| 課題の目的 |
UXデザインに関する本文から、「すなわち、世界中のあらゆる人」から「スの基本姿勢になるはずです。」までの部分を一字一句違えずに複製せよ。

すなわち、世界中のあらゆる人々が何かしらのデジタルプロダクトを使い、リッチなUIを備えたアプリやWebサービスを利用し、何らかの価値を得ているということになります。ユーザーとの接点の多くはソフトウェアが占めるようになり、ソフトウェアにおけるUX(ユーザー体験)を高めることは、サービスの魅力を高めることに直結します。

プロダクトは一度作って終わりにするのではなく、継続的に改善し、ユーザーに長期的に使い続けてもらうよう工夫していく活動が欠かせません。特にソフトウェアを使ったビジネスにおいては、常にアップデートをしていかなければ仕組み自体が成り立たないため、このことはビジネスの基本姿勢になるはずです。

効果的なUXデザインにより、「価値のある体験」を届けられる環境を作れば、たとえその瞬間は購買には至らずとも、わずかであったとしてもプロダクトやサービスの魅力を届けることはできているはずです。その後のリピート利用や、購入や導入数の増加など、ビジネス的な成功を期待できます。短期的なモノの売り切りではなく、「中長期的に、かつ継続的にどのようにユーザーに使ってもらい、LTVを最大化していくのか?」を考えると、UXデザインに投資することは非常に意義のあることだといえます。

| 所与データ |
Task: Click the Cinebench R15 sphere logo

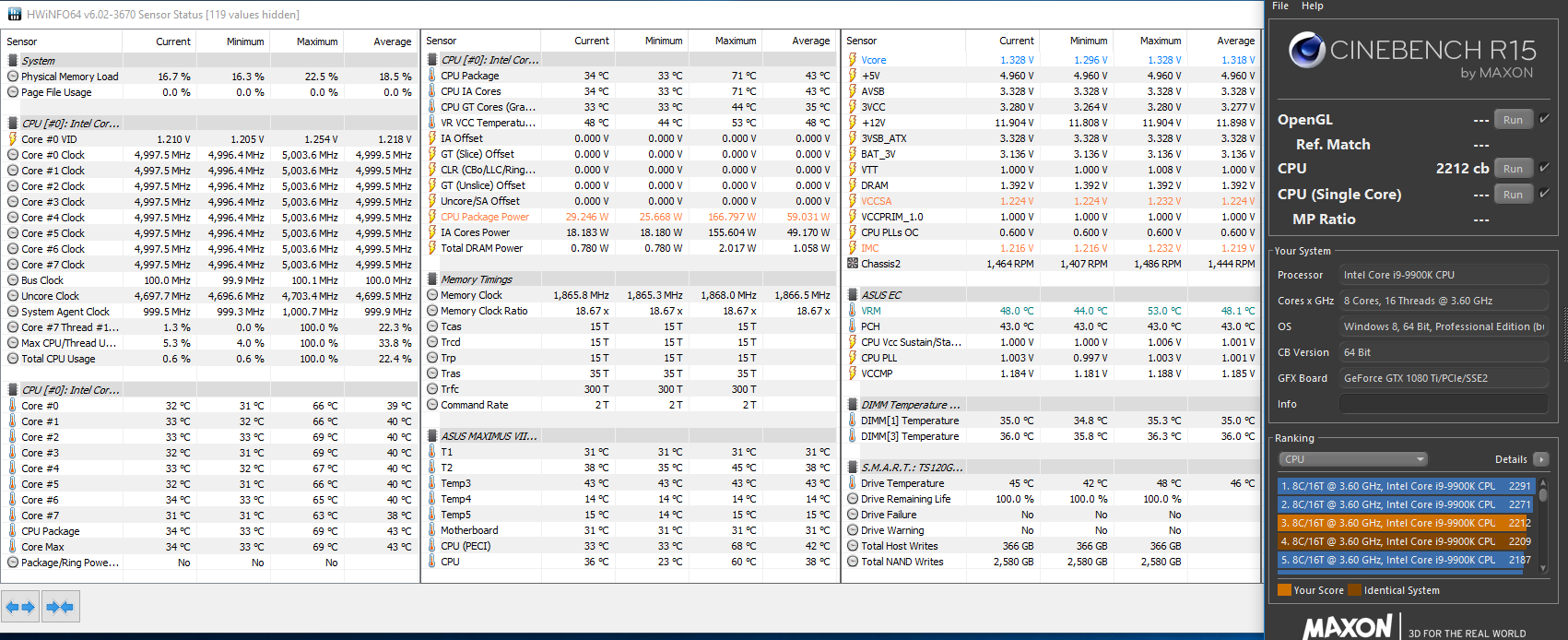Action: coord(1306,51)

--

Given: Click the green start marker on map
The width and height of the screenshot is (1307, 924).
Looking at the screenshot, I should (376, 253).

==

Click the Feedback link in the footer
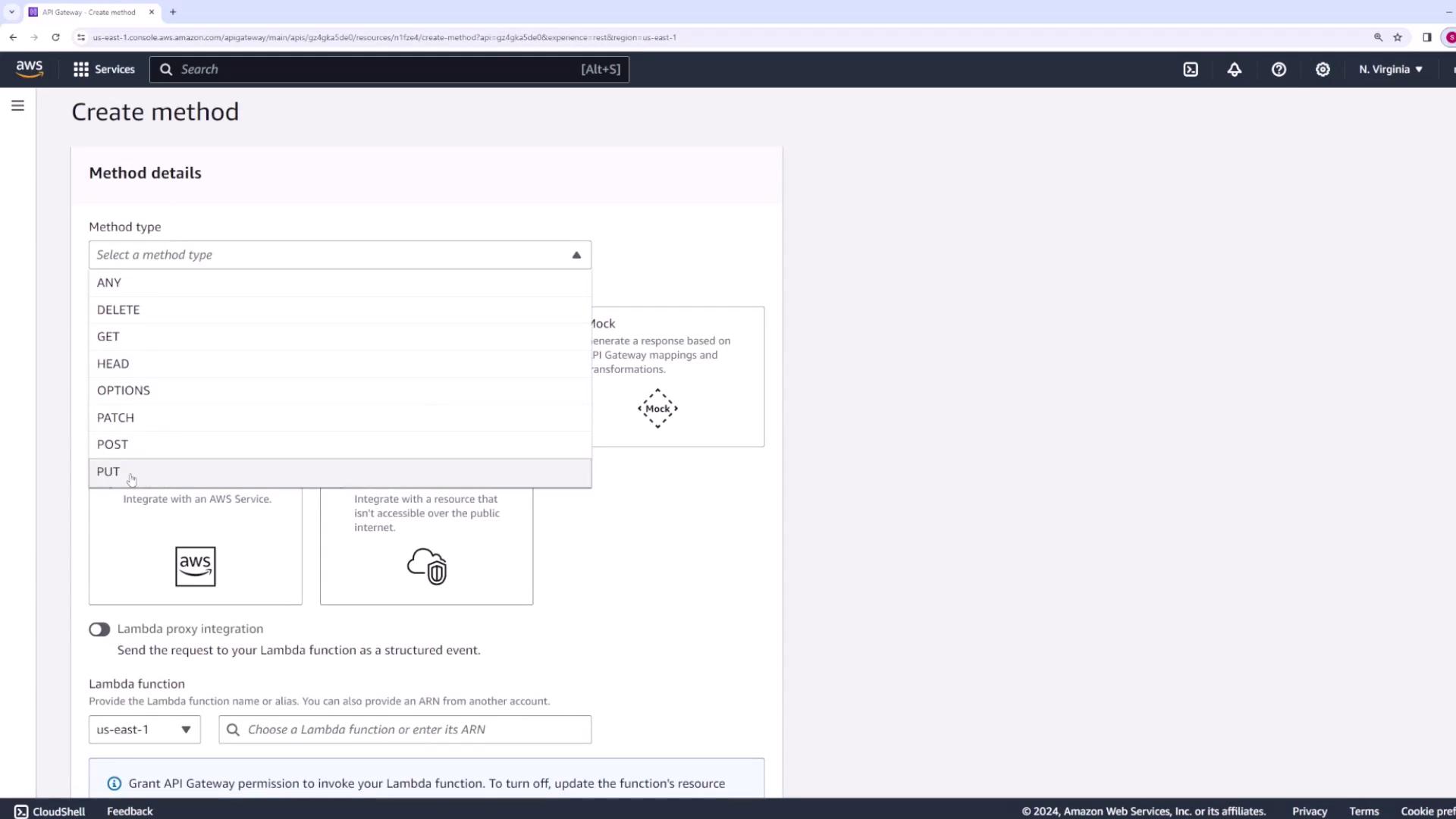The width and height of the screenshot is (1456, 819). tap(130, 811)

| 本問の解答 |
すなわち、世界中のあらゆる人々が何かしらのデジタルプロダクトを使い、リッチなUIを備えたアプリやWebサービスを利用し、何らかの価値を得ているということになります。ユーザーとの接点の多くはソフトウェアが占めるようになり、ソフトウェアにおけるUX(ユーザー体験)を高めることは、サービスの魅力を高めることに直結します。

プロダクトは一度作って終わりにするのではなく、継続的に改善し、ユーザーに長期的に使い続けてもらうよう工夫していく活動が欠かせません。特にソフトウェアを使ったビジネスにおいては、常にアップデートをしていかなければ仕組み自体が成り立たないため、このことはビジネスの基本姿勢になるはずです。